#### [WORK REQUIRED]
Copy the following lines verbatim, omitting the pictures.

#### [LISTED RECORDS]

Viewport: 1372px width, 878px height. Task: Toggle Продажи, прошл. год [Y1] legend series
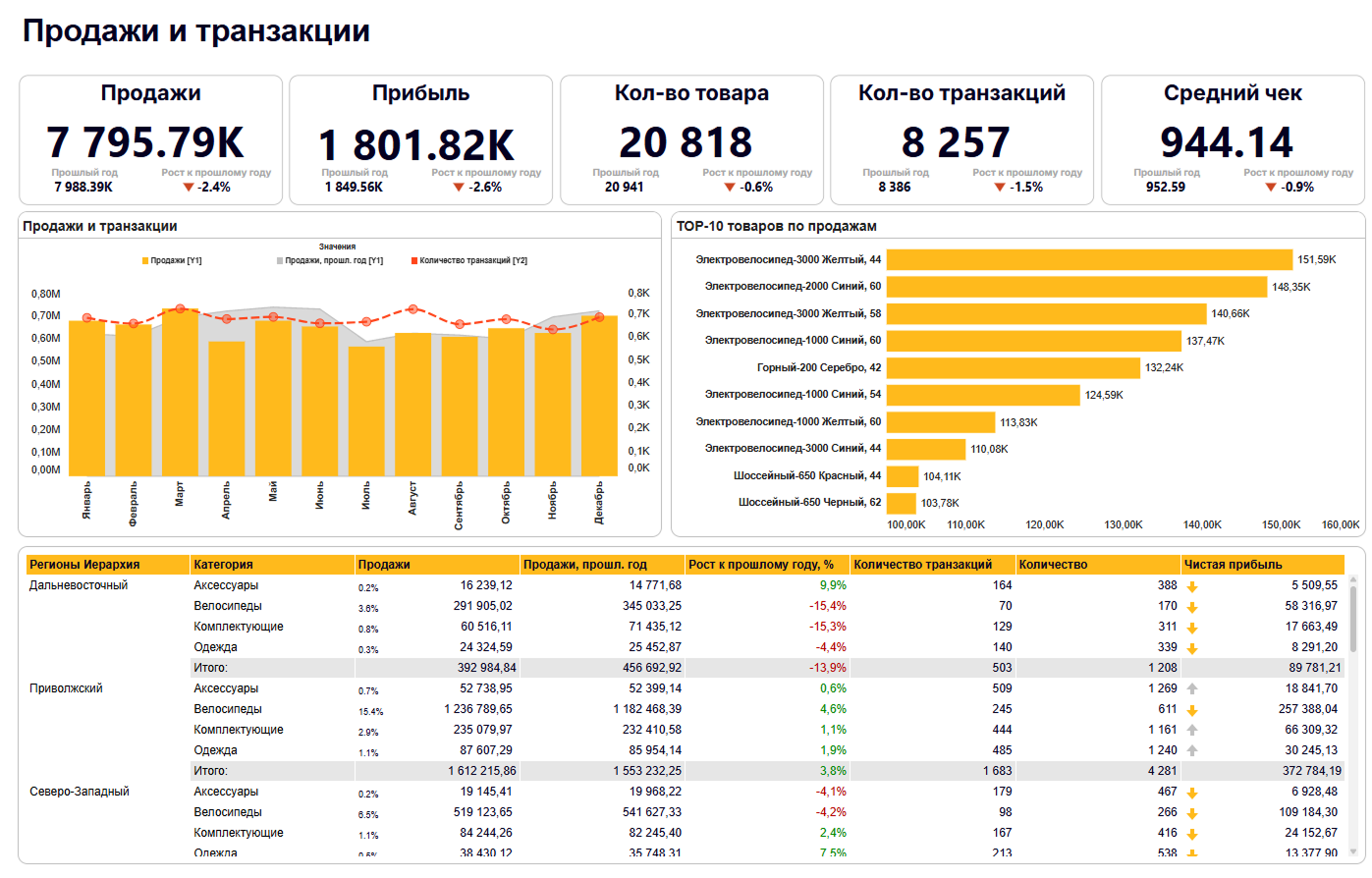330,261
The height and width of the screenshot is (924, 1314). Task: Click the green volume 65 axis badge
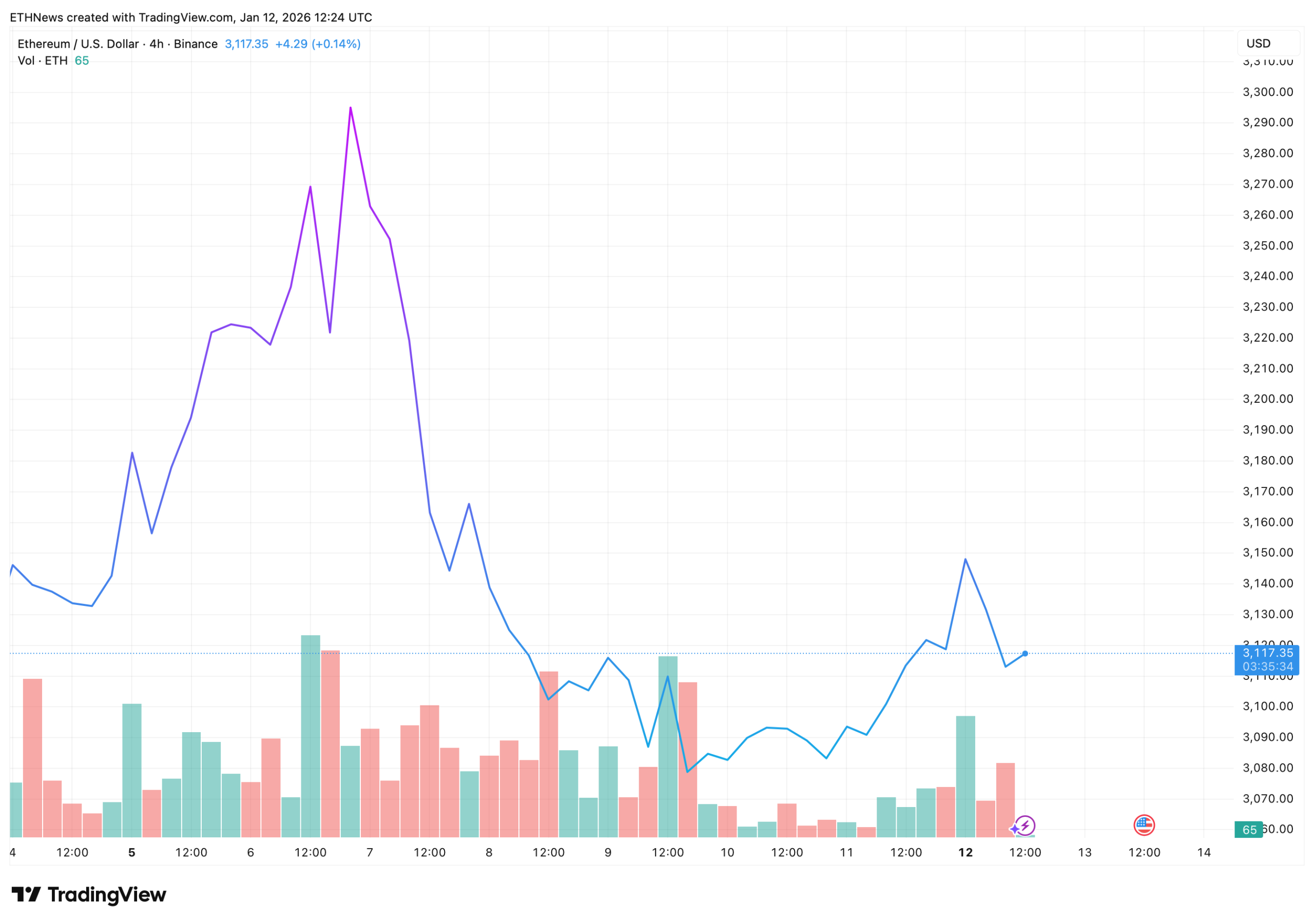coord(1248,830)
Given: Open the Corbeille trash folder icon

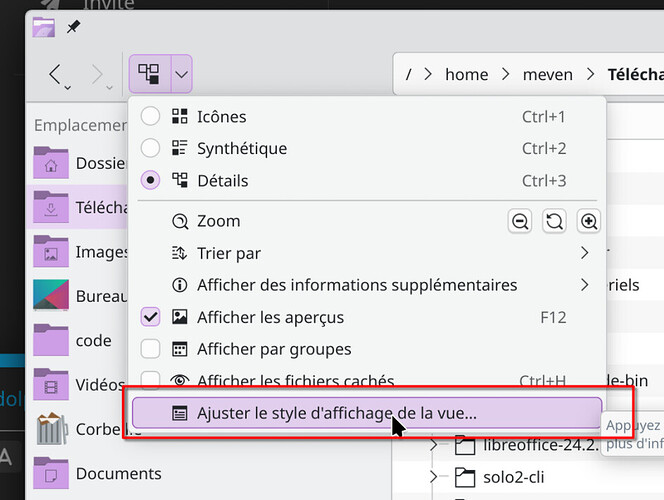Looking at the screenshot, I should click(51, 429).
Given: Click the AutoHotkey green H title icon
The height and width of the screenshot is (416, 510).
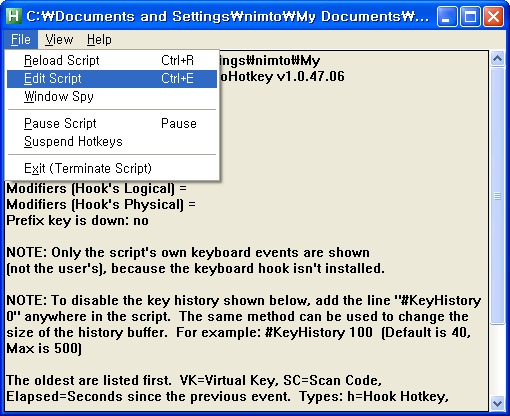Looking at the screenshot, I should (x=14, y=16).
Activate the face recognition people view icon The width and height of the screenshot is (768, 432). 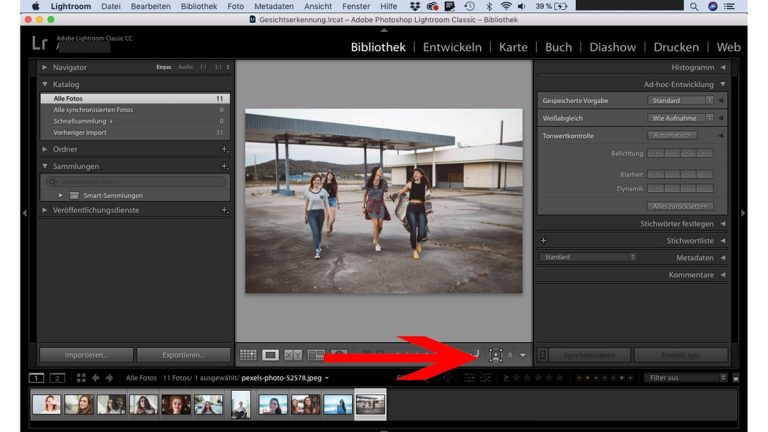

#### [EXERCISE RESPONSE]
Viewport: 1372px width, 878px height. Task: Toggle Продажи, прошл. год [Y1] legend series
330,261
The height and width of the screenshot is (924, 1314). Task: Click the green volume 65 axis badge
coord(1248,830)
Given: Open the Corbeille trash folder icon

Looking at the screenshot, I should click(51, 429).
Given: Click the AutoHotkey green H title icon
The height and width of the screenshot is (416, 510).
Looking at the screenshot, I should (x=14, y=16).
Activate the face recognition people view icon The width and height of the screenshot is (768, 432). 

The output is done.